DE Shaw, a prominent financial services firm, recently settled a retaliation case with the Securities and Exchange Commission (SEC) for a staggering $10 million. It was settled via an Administrative Order. This settlement marks the largest of its kind, highlighting the severity of the violations committed by the company. The case revolved around employment agreements that prohibited employees from speaking to governmental agencies without prior authorization from the company. Such agreements have been illegal since 2011 under the Dodd Frank Act. Despite updating internal policies to encourage employees to speak to regulators, DE Shaw failed to amend these agreements until 2019.

According to the Order, this enforcement concerned violations of the whistleblower protection rule by the adviser.
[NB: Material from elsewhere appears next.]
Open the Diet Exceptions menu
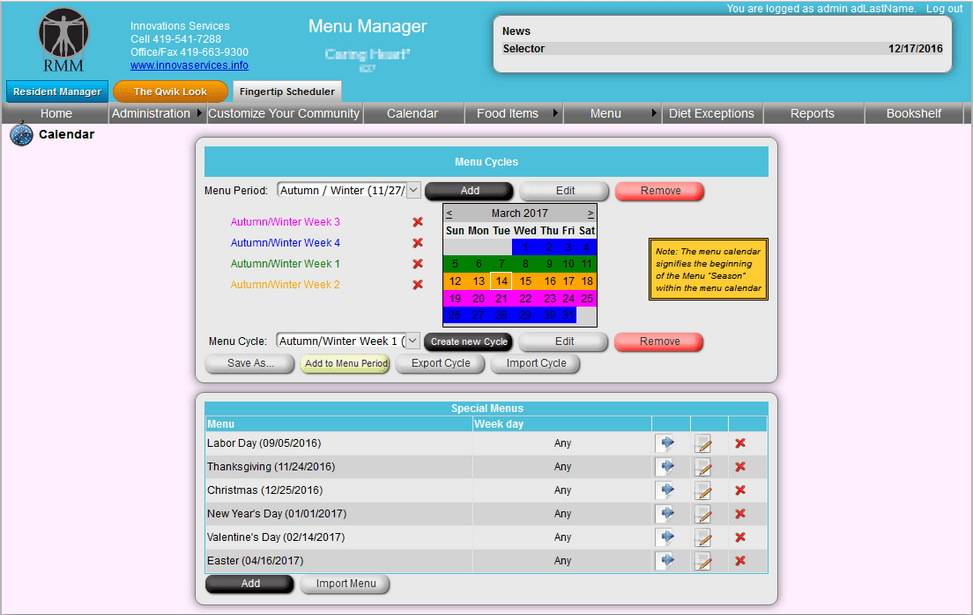The image size is (973, 615). click(x=711, y=113)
From at least August 12, 20111 through April 2019, the Company required new employees to sign employment agreements (“Employment Agreements”) that prohibited them from disclosing “Confidential Information” to anyone outside of the Company unless authorized by the Company or required by law or an order of a court or other regulatory or governmental body, without any exception for voluntary communications with the Commission concerning possible securities laws violations.

Additionally, from at least August 2011 through June 2023, the Company required approximately 400 of its departing employees to sign General Releases and Agreements (“Releases”) “affirming, among other things, that they had not filed any complaints with any governmental agency, department, or official, in order to receive deferred compensation and other benefits that were sometimes worth millions of dollars.”
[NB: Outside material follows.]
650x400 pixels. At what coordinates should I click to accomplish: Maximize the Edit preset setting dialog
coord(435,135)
Finally in 2017, the Company notified employees that nothing in any policy or agreement which prohibited employees from communicating directly with or providing information to regulators, agencies, and commissions regarding possible violations of law or regulations without notice to the Company. The Company simultaneously updated its internal policies with similar language and required employees to acknowledge their receipt and review of those policies annually thereafter. However, the Company did not revise its Employment Agreements until April 2019 and did not revise the form of its Release until July 2023—after this investigation commenced—to include similar whistleblower protection language.

The case raises important questions about the need for companies to ensure that policy changes are reflected in all relevant documents and agreements. It serves as a reminder that even well-intentioned internal policies are ineffective if not properly implemented and enforced. In the case of DE Shaw, the failure to update employment agreements and separation agreements until years after the Dodd Frank act was enacted demonstrates a lack of attention to detail and a breakdown in the company’s compliance processes.
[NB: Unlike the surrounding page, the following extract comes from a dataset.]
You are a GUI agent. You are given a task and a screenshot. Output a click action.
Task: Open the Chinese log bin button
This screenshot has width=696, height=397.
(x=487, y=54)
One of the key issues highlighted by this case is the broad definition of confidential information in employment agreements. These overbroad confidentiality clauses can potentially discourage whistleblowers from coming forward, as they may fear violating their agreements and facing retaliation. Companies must strike a balance between protecting their confidential information and ensuring that employees feel empowered to report any wrongdoing to regulatory bodies. By defining the instances under which confidential information should not be shared and explicitly including carve-outs for reporting concerns to law enforcement, companies can avoid creating an environment that stifles whistleblowing.

 

The significant penalty imposed by the SEC in this case, amounting to $10 million, portends a trend towards larger fines for retaliation settlements. This sends a clear message that the SEC is willing to impose substantial penalties on companies that violate whistleblower protection laws. It is crucial for organizations to take this into account when making decisions about their retaliation policies and practices.

The DE Shaw settlement also raises concerns about the potential impact on future pre-taliation settlements. The size of the penalty in this case suggests that the SEC is becoming increasingly vigilant in enforcing whistleblower protection laws. Companies should be aware of this trend and take proactive measures to ensure compliance with these laws to avoid costly settlements and reputational damage.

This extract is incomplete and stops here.